● WORK TO BE COMPLETED
Please change every "Instruction" in the records to "Goal", then write the records out again with nothing else altered.

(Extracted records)
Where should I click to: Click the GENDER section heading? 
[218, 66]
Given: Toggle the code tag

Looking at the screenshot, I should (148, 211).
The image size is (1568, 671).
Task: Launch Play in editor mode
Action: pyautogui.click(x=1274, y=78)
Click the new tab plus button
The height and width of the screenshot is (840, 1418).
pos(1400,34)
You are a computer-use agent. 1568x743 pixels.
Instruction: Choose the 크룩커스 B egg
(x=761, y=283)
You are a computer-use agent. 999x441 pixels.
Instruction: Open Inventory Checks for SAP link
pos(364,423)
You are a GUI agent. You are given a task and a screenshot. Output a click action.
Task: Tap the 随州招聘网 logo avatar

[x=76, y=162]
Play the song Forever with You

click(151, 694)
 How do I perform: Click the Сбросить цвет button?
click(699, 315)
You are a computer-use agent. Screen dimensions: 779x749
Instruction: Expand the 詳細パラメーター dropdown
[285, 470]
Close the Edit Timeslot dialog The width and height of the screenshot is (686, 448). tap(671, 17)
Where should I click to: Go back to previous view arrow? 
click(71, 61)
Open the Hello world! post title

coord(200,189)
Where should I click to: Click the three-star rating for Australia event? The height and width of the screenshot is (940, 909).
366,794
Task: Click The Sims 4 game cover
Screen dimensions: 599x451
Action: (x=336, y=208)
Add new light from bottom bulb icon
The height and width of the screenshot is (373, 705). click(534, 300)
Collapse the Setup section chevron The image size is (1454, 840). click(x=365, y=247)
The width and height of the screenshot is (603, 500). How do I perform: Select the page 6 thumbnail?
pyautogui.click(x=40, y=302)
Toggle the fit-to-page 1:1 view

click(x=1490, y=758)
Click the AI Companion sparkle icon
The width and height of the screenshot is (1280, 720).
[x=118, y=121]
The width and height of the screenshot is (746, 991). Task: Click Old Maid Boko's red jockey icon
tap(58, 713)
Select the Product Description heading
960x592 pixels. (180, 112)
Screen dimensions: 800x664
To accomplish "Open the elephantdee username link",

● ANSWER TO THIS TASK
Where should I click to: Click the GENDER section heading? 
[218, 66]
Given: Toggle the code tag

Looking at the screenshot, I should (148, 211).
The image size is (1568, 671).
Task: Launch Play in editor mode
Action: pyautogui.click(x=1274, y=78)
Click the new tab plus button
The height and width of the screenshot is (840, 1418).
pos(1400,34)
You are a computer-use agent. 1568x743 pixels.
Goal: Choose the 크룩커스 B egg
(x=761, y=283)
You are a computer-use agent. 999x441 pixels.
Goal: Open Inventory Checks for SAP link
pos(364,423)
You are a GUI agent. You are given a task and a screenshot. Output a click action.
Task: Tap the 随州招聘网 logo avatar

[x=76, y=162]
Play the song Forever with You

click(151, 694)
 How do I perform: Click the Сбросить цвет button?
click(699, 315)
You are a computer-use agent. Screen dimensions: 779x749
Goal: Expand the 詳細パラメーター dropdown
[285, 470]
Close the Edit Timeslot dialog The width and height of the screenshot is (686, 448). tap(671, 17)
Where should I click to: Go back to previous view arrow? 
click(71, 61)
Open the Hello world! post title

coord(200,189)
Where should I click to: Click the three-star rating for Australia event? The height and width of the screenshot is (940, 909).
366,794
Task: Click The Sims 4 game cover
Screen dimensions: 599x451
Action: (x=336, y=208)
Add new light from bottom bulb icon
The height and width of the screenshot is (373, 705). click(534, 300)
Collapse the Setup section chevron The image size is (1454, 840). click(x=365, y=247)
The width and height of the screenshot is (603, 500). How do I perform: Select the page 6 thumbnail?
pyautogui.click(x=40, y=302)
Toggle the fit-to-page 1:1 view

click(x=1490, y=758)
Click the AI Companion sparkle icon
The width and height of the screenshot is (1280, 720).
[x=118, y=121]
The width and height of the screenshot is (746, 991). Task: Click Old Maid Boko's red jockey icon
tap(58, 713)
Select the Product Description heading
960x592 pixels. (180, 112)
Screen dimensions: 800x664
To accomplish "Open the elephantdee username link",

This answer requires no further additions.